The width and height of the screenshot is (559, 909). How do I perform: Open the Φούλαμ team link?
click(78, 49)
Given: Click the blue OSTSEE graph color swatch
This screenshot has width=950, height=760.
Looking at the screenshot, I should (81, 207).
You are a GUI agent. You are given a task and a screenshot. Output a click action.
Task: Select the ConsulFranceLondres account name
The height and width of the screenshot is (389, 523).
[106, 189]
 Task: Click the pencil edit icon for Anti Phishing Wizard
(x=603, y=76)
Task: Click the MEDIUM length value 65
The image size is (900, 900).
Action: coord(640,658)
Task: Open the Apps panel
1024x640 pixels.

━━━━━━

WHAT TO PRODUCE:
So that nothing is lost, write out each record exactly as it appears above.

ANSWER TO THIS PROBLEM:
The width and height of the screenshot is (559, 909). How do I perform: Open the Φούλαμ team link?
click(78, 49)
Given: Click the blue OSTSEE graph color swatch
This screenshot has width=950, height=760.
Looking at the screenshot, I should (81, 207).
You are a GUI agent. You are given a task and a screenshot. Output a click action.
Task: Select the ConsulFranceLondres account name
The height and width of the screenshot is (389, 523).
[106, 189]
 Task: Click the pencil edit icon for Anti Phishing Wizard
(x=603, y=76)
Task: Click the MEDIUM length value 65
The image size is (900, 900).
Action: coord(640,658)
Task: Open the Apps panel
1024x640 pixels.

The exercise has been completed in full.